Task directions: What is wanted is every line below from the one with "York refund amount" up to and including the one with "Select the Drive row label", retyped exactly, pictures excluded, nothing else.

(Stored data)
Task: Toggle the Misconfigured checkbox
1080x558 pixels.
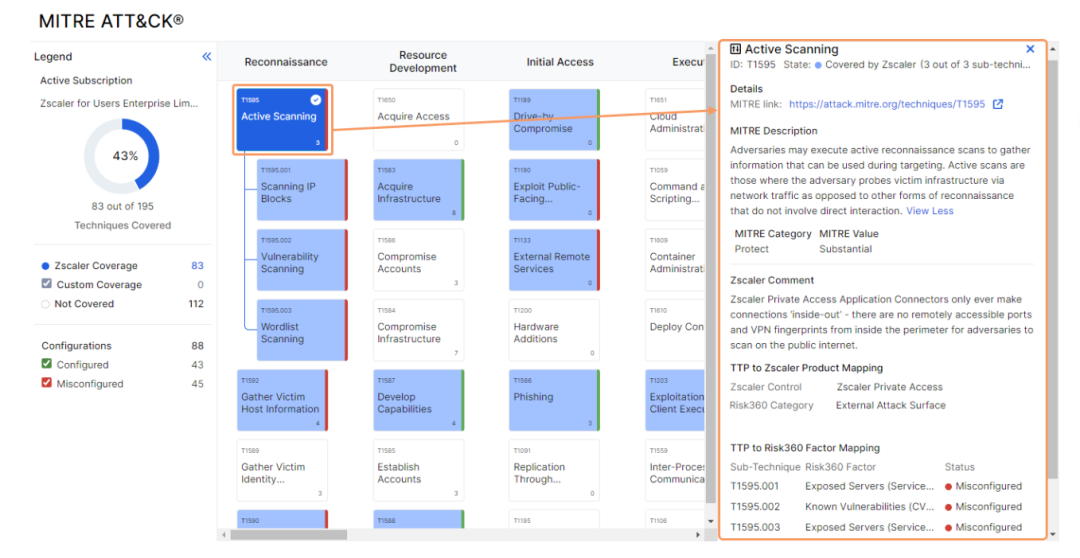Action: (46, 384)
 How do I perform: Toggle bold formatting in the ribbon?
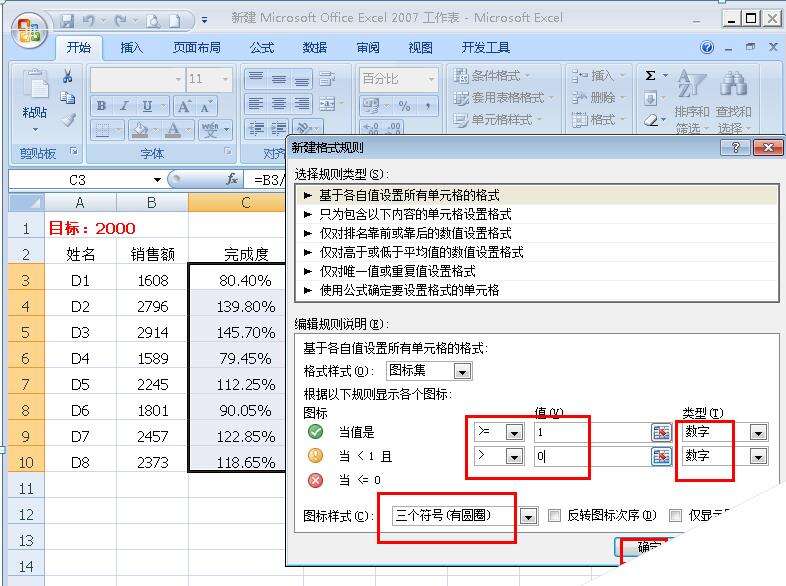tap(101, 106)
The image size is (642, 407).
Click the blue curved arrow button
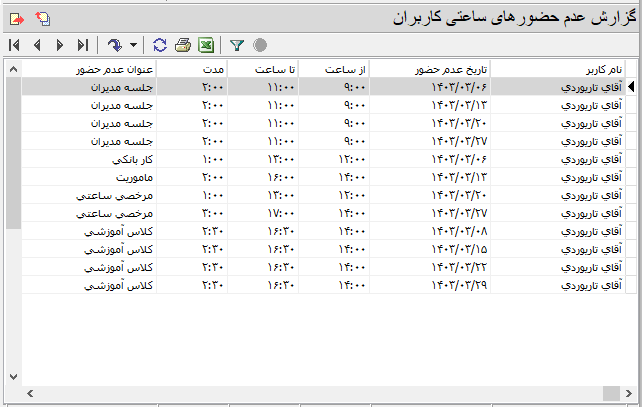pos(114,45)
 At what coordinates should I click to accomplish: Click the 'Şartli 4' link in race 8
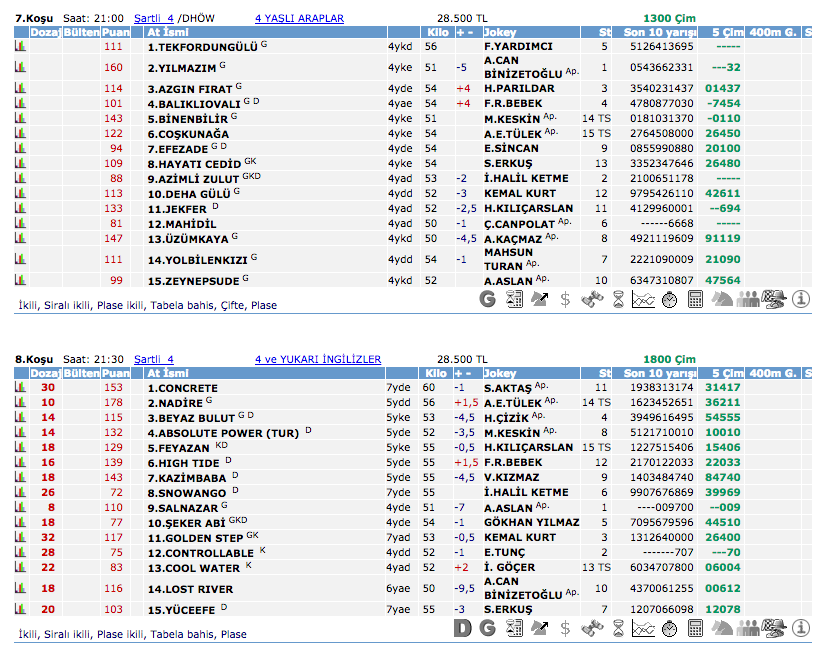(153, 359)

---

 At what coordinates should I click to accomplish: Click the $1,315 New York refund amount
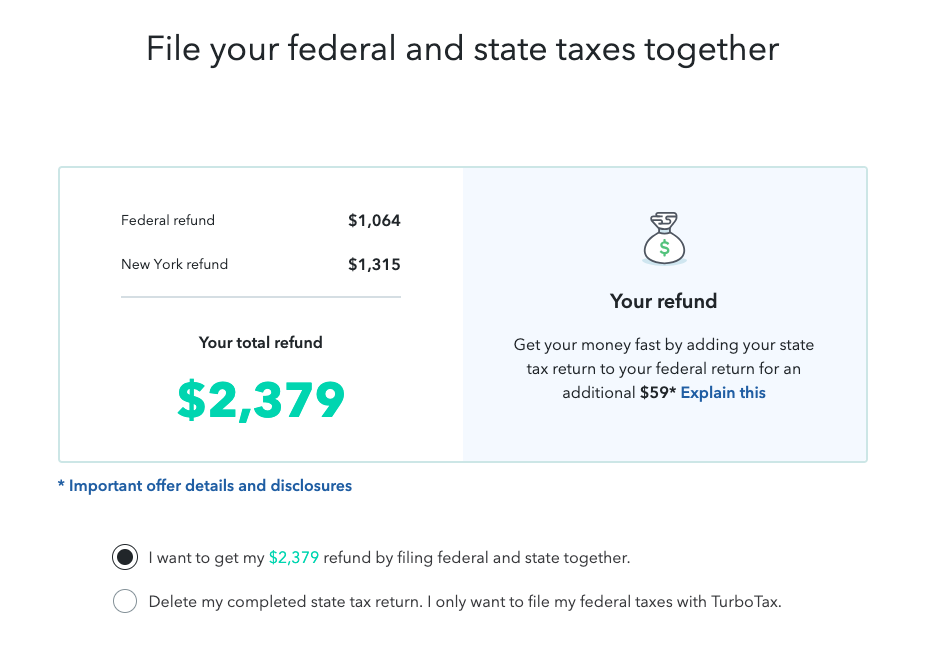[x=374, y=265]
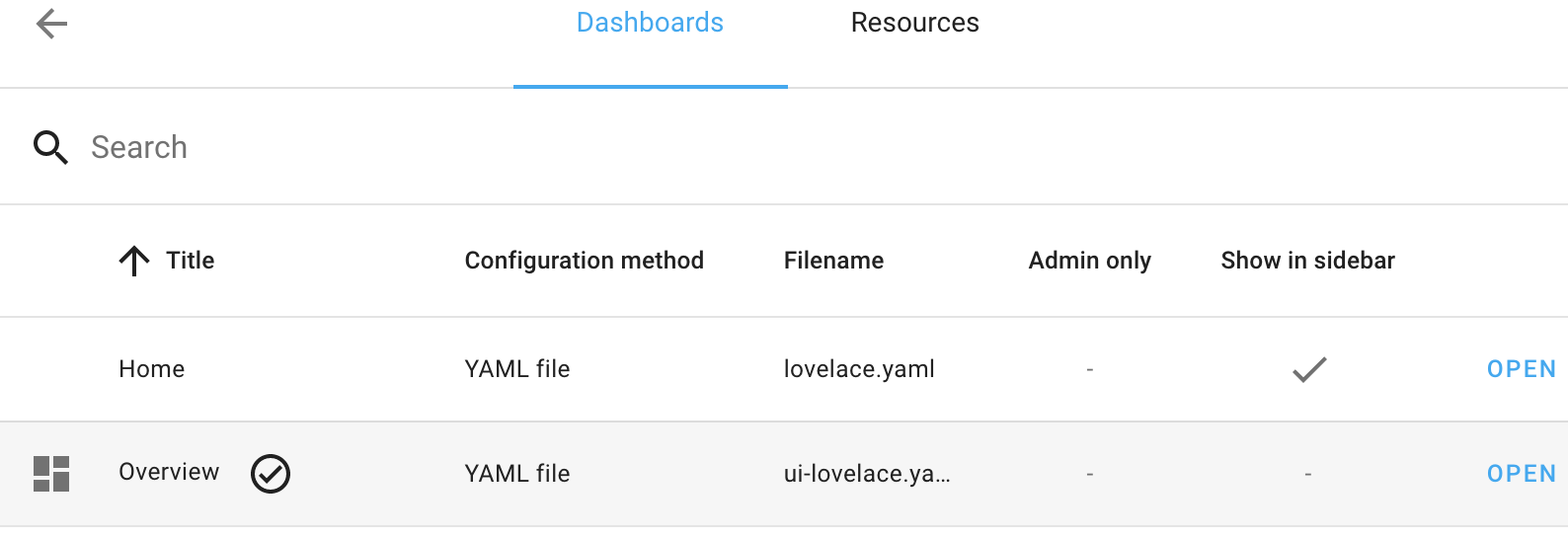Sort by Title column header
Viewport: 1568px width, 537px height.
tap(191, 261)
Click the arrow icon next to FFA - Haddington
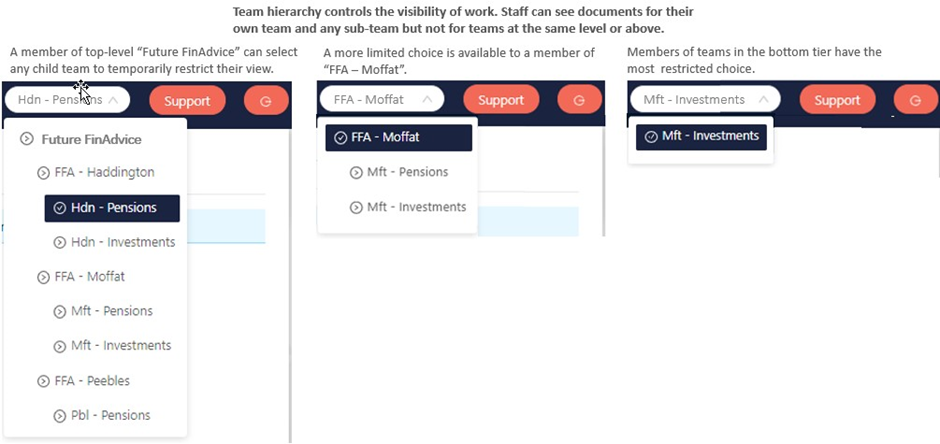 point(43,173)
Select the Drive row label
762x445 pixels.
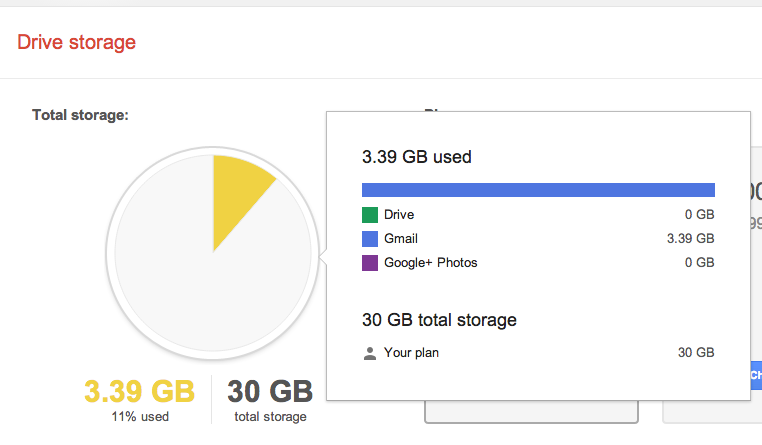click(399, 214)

Reply to the task:
 At what coordinates should I click to accomplish: Click the $1,315 New York refund amount
[x=374, y=265]
Sort by Title column header
Viewport: 1568px width, 537px height.
tap(191, 261)
Click the arrow icon next to FFA - Haddington
 point(43,173)
Select the Drive row label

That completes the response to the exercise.